Hi Guys, today I am going to talk about how to use a VGG Model as a pre-trained model. Let’s take tiny steps
What are these VGG Models?
- VGG models are a type of CNN Architecture proposed by Karen Simonyan & Andrew Zisserman of Visual Geometry Group (VGG), Oxford University, which brought remarkable results for the ImageNet Challenge.
- They experiment with 6 models, with different numbers of trainable layers. Based on the number of models the two most popular models are VGG16 and VGG19.
Before, we proceed, we should answer what is this CNN Architecture and also about ImageNet.
For interested readers, you can refer to the following table to know about all the ConvNet families that the authors experimented with.

What is this CNN Architecture?
Well, CNN is a specialized deep neural network model for handling image data.
- It does not need the traditional image processing filters like the edge, histogram, texture, etc., rather on CNN, the filters are learnable. So, these need not be determined through trial and error.
- CNN has two parts, the first part is a feature learning part and then there is a classification layer (Often referred to as the Fully Connected Layer)
- The main two building blocks of the feature learning part are the convolution layer and pooling layers
- Convolution Layer: The learnable filters or the feature extractors we talked about.
- Pooling Layer: This does some spatial compression also brings about invariance. A car will be a car, even if it is rotated a little bit.
Figure 2, gives an architectural overview of CNN. Convolutions create feature maps, Pooling is achieved through subsampling.
In case you need a more detailed explanation, you can look here.

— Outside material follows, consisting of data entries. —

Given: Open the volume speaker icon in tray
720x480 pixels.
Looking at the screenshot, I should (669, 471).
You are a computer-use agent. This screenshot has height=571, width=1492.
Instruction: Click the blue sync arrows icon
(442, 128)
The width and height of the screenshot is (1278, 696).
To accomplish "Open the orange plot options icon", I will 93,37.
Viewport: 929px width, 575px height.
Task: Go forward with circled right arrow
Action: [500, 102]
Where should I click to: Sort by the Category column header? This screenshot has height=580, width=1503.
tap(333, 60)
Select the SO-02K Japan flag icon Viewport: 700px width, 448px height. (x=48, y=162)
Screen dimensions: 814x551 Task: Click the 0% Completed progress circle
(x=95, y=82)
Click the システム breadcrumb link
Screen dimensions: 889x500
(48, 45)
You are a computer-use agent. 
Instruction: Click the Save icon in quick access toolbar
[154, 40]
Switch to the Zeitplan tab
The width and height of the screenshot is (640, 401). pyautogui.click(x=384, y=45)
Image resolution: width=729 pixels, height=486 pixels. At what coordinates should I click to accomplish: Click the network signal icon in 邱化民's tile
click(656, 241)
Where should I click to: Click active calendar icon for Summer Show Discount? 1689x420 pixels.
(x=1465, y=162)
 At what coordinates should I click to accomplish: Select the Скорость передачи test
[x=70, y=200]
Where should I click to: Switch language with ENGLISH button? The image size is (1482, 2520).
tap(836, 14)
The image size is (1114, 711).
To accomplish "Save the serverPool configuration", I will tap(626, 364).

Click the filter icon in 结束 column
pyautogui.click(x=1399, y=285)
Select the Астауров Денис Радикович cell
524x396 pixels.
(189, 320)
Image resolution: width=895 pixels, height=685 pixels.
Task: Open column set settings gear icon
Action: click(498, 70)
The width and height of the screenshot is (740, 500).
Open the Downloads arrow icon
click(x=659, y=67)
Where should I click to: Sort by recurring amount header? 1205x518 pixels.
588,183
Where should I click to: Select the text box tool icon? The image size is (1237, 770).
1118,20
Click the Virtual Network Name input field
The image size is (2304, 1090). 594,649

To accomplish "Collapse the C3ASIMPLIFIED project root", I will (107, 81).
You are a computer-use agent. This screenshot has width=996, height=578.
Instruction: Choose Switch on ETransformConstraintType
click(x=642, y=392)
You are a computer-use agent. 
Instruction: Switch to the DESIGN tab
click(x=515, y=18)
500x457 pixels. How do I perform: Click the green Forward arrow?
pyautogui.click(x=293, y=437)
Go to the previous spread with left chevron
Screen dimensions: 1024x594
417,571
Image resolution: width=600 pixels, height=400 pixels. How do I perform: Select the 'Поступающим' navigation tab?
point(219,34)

Why and what of the pre-trained model?
- These are models, which are networks with a large number of parameters ( A Case in point is VGG16, which has 138 Million Parameters)
- Generally, training such a network is time and resource-consuming
- The pre-trained models for CV mostly are pretty general-purpose too
- We can use directly use these models if we pick up any of the 1000 classes it is trained with
- Even if it’s a little bit different, we can remove the top layer and train the weight of that layer only (Transfer Learning)
What is this ImageNet dataset?
This was an initiative taken by Stanford Professor Fei-Fei Li in collaboration with wordnet from 2006. The image annotations were crowdsourced. This actually made the testbed of computer vision tasks really very robust, large, and expensive. Based on ImageNet a 1000 class classification challenge started with the name ImageNet Large Scale Visual Recognition Challenge (ILSVRC).
Actually, this competition is responsible for the birth of most of the prominent CNN models.

Now the implementations
Step 1: Import the model
from keras.applications.Vgg16 import VGG16
model = VGG16(weights='imagenet')
print(model.summary())
There are many other CNN models are available, which can be found here.

Step 2: Loading a sample image
from tensorflow.keras.preprocessing import image
from tensorflow.keras.applications.vgg16 import preprocess_input,decode_predictions
import numpy as np
img_path = '/kaggle/input/images/dog.jpg'
#There is an interpolation method to match the source size with the target size
#image loaded in PIL (Python Imaging Library)
img = image.load_img(img_path,color_mode='rgb', target_size=(224, 224))
display(img)
The test image, that we are using a Golder Retriever, also please note the image is loaded in a Python Image Library (PIL) format

Step 3: Making the image size compatible with VGG16 input
# Converts a PIL Image to 3D Numy Array
x = image.img_to_array(img)
x.shape
# Adding the fouth dimension, for number of images
x = np.expand_dims(x, axis=0)
Here, the PIL Image is converted to a 3d Array first, an image in RGB format is a 3D Array. Then another dimension is added for a number of images. So, the input is actually a 4D array.
Step 4: Making the prediction
#mean centering with respect to Image
x = preprocess_input(x)
features = model.predict(x)
p = decode_predictions(features)
In this step a simple pre-processing of mean centering is done, then the prediction is made, and finally, the prediction, which is a probability distribution is decoded to comprehensible class names. We have used this in the default top-5 probable class mode.
Output
[[('n02099601', 'golden_retriever', 0.8579672),
('n02099267', 'flat-coated_retriever', 0.018425034),
('n04409515', 'tennis_ball', 0.01615624),
('n02099712', 'Labrador_retriever', 0.015078514),
('n02099849', 'Chesapeake_Bay_retriever', 0.012522769)]]
If we use a bar chart, this is how it will look like

So, without creating a model and training it, we could classify an image of Golder Retriever perfectly.
Endnote:
- The pre-trained models are like magic, we can just download the models and start using them, even without any data and training.
- If the source task and the target task is different then there is some similarity between the domains then we may have to train few layers, but still, it will not be so extensive as training from scratch and will need much less data
Reference:
[1] https://www.kaggle.com/saptarsi/using-pre-trained-vgg-model
[2] Simonyan, Karen, and Andrew Zisserman. "Very deep convolutional networks for large-scale image recognition." arXiv preprint arXiv:1409.1556 (2014).